TYLER, Texas (KLTV) - There’s a saying that “it takes a village to raise a child,” and at least in the animal kingdom, that has proven true recently in Tyler’s Caldwell Zoo.
A cheetah named Paca gave birth at Wildlife Safari in Winston, Oregon. She only delivered one cub, however, and could not produce enough milk to nourish the little one. Though she cleaned the cub and nursed as much as she could, according to carnivore supervisor Sarah Roy, the lack of milk was dangerous for the cub.
“Since Paca’s milk was starting to not produce as much, her hormones were already adjusting to reject her cub. If keepers bottle fed her, mom would no longer accept her,” the staff posted to concerned Facebook fans.
In what seemed almost like divine intervention, at around the same time, a cheetah at Tyler’s Caldwell Zoo gave birth to four cubs. They announced the news on Facebook on Oct. 24.
“Yes, it’s true. Mary Jo, one of our resident females, is the proud mother of four adorable, healthy cubs," they announced.
The decision was made between the zoos to help the single Oregon cub thrive, and three staffers from Wildlife Safari made the long drive to Tyler’s Caldwell Zoo to allow new mom Mary Jo to adopt the little one, which Roy and her staff at Wildlife Safari named Kubwa, which she said means “large” in Swahili.
“She was a really healthy girl, bigger than any three-day old I’d ever seen,” Roy said.
They arrived in Tyler with Kubwa on Oct. 21, and she was successfully added to Mary Jo’s litter.
When the staff was asked on Facebook if Paca was dealing well with the cub being removed, they replied, “Our staff made the decision to step in before the health of the baby was compromised. Keepers have been keeping a very close eye on Paca, and she is doing well without any noticeable changes.”
Roy said that when Paca has a full litter in the future, she is confident that the cubs well be well taken care of by her because of the maternal care she showed to her single cub Kawa.
The cub has been accepted by Mary Jo and is doing well, according to Wildlife Safari. They say that where the cub goes after a year with its new mother is a carefully considered process.

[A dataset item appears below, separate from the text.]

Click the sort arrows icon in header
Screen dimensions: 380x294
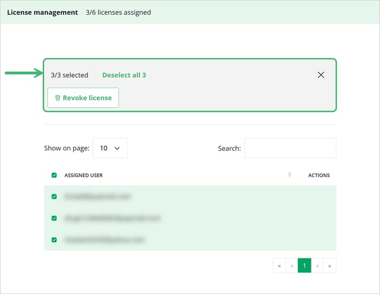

“Wildlife Safari is an AZA accredited institution, and we work very closely with the SSP or Species Survival Plan. The purpose is to match animals together who will produce the most genetically valuable offspring to create a healthy population in zoos. Cheetah cubs will also stay with their mother until 12-14 months of age. So once she has been separated from mom, the decision on where she will go next will be determined," they wrote.